NLP

Table of Contents

1. Data process

1.1. Data load

import nltk
nltk.download('punkt')

with open('/home/si/Desktop/textPreprocessing/frankenstein.txt') as f:
     frankensteintext = f.read()
sentences = nltk.sent_tokenize(frankensteintext)
print(f'the length of frankenstein txt is {len(sentences)}!')  

1.2. Alpha filter

AlphaFilter_words = nltk.word_tokenize(sentences[0])
AlphaFilter_words = [token for token in AlphaFilter_words if token[0].isalpha()]
print(f'the length of the first sentence is {len(AlphaFilter_words)}')
print(f'the word is {AlphaFilter_words}')

1.3. Stop words

import nltk
nltk.download('stopwords')
from nltk.corpus import stopwords
from nltk.tokenize import word_tokenize
stopwords = stopwords.words("english")
print(f"the length of stop words is {len(stopwords)}")
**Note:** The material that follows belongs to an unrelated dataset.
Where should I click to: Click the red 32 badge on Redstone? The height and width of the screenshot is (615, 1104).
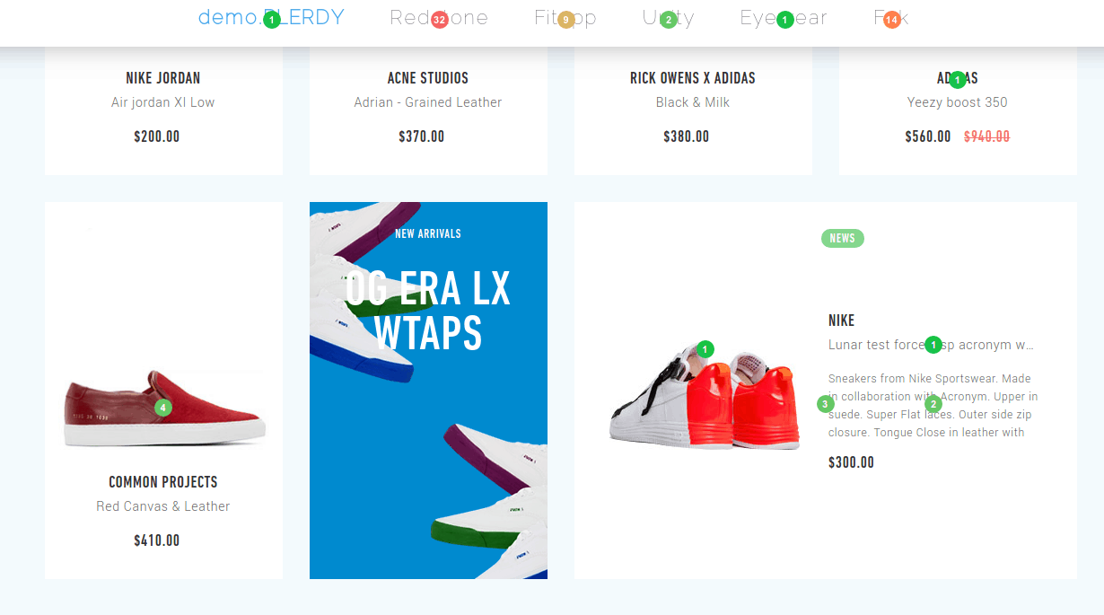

words = word_tokenize(sentences[0])
words = [token for token in words if not token in stopwords]
print(f'the length of the first sentence is {len(words)}')
print(f'the word is {words}')

1.4. Lemmatization

nltk.download("wordnet")
from nltk.stem import PorterStemmer
from nltk.stem import WordNetLemmatizer
from nltk.tokenize import word_tokenize
import spacy

ps = PorterStemmer()
stemmed_words = []
words = word_tokenize(sentences[0])
for token in words:
    stemmed_words.append(ps.stem(token))
print(f'the length of the first sentence is {len(stemmed_words)}')
print(f'the word is {stemmed_words}')

1.5. Stemming

nlp = spacy.load('en_core_web_sm')
doc = nlp(sentences[0])
lemma_words = [token.lemma_ for token in doc]
print(f'the length of the first sentence is {len(lemma_words)}')
print(f'the word is {lemma_words}')

1.6. Part of speech Tagging

import spacy
from spacy.lang.en.examples import sentences

nlp = spacy.load('en_core_web_sm')
doc = nlp(sentences[0])

print(doc.text)

for token in doc:
    print(token.text, token.pos_, token.dep_)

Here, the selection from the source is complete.